Asylum medicine clinics that train clinicians to conduct forensic medical and mental health evaluations (FME) have proliferated in the United States, but there is still significant unmet need in training. We created a 12-week curriculum to develop the core skills needed to conduct effective, trauma-informed FME. Our course used a "flipped classroom" model; participants reviewed didactics in advance from a national, peer-reviewed training program, the Asylum Medicine Training Initiative, and used in-class time for case-based practice as experiential learning. Participants completed feedback surveys after each session in addition to pre-and post-course assessments. Sixteen clinicians with diverse geographic, professional, and demographic backgrounds participated in the course from January-March 2023. The three key themes that emerged from qualitative feedback were high participant satisfaction with the course model; participant desire for additional opportunities for practice; and participant desire for community-building. Post-course surveys showed that most participants felt only "somewhat comfortable" with the core skills emphasized in the course. Taken together, these findings suggest that curricula in asylum medicine should focus on experiential learning, skills practice, and building longitudinal mentorship. This curriculum is an innovative educational model that differs from the traditional didactic training that has been the mainstay in asylum medicine education. The curriculum is replicable and can be tailored to local environments or broad virtual communities.
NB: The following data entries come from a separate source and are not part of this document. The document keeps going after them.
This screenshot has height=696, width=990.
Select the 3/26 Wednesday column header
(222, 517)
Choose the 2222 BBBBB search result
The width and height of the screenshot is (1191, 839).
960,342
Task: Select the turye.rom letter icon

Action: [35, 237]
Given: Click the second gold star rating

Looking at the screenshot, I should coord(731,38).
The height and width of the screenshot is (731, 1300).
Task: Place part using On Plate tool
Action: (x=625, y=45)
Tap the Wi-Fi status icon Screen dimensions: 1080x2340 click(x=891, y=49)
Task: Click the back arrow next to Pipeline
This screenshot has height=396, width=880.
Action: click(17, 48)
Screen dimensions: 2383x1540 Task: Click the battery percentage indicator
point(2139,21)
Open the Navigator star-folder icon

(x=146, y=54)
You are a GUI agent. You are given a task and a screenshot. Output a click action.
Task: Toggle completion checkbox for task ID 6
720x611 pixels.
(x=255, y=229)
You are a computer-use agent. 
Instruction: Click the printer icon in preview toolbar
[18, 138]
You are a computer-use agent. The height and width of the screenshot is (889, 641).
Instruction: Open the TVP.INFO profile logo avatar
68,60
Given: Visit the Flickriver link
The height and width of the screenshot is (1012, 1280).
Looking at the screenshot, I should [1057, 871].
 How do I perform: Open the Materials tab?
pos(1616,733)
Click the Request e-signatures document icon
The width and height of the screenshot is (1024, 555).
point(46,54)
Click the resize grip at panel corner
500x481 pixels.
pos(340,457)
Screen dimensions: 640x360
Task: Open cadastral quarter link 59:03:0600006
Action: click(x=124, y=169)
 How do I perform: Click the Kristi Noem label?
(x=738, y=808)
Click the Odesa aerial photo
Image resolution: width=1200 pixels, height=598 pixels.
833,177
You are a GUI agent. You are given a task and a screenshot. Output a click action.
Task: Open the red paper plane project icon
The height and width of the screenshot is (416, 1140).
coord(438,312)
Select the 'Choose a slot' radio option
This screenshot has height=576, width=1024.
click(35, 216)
在美国,培训临床医生进行法医医学和心理健康评估(FME)的庇护医学诊所数量激增,但培训方面仍存在大量未满足的需求。我们创建了一个为期12周的课程,以培养进行有效、具有创伤意识的FME所需的核心技能。我们的课程采用“翻转课堂”模式;参与者提前通过一个全国性的、经过同行评审的培训项目——庇护医学培训倡议——复习教学内容,并利用课堂时间进行基于案例的实践,作为体验式学习。除了课程前后的评估外,参与者在每次课程结束后还完成了反馈调查。2023年1月至3月,16名来自不同地理、专业和人口背景的临床医生参加了该课程。定性反馈中出现的三个关键主题是:参与者对课程模式高度满意;参与者希望有更多实践机会;以及参与者希望建立社区。课程后的调查显示,大多数参与者对课程中强调的核心技能仅感到“有些自在”。综合来看,这些发现表明,庇护医学课程应注重体验式学习、技能实践和建立长期指导关系。该课程是一种创新的教育模式,不同于一直是庇护医学教育支柱的传统说教式培训。该课程具有可复制性,可根据当地环境或广泛的虚拟社区进行调整。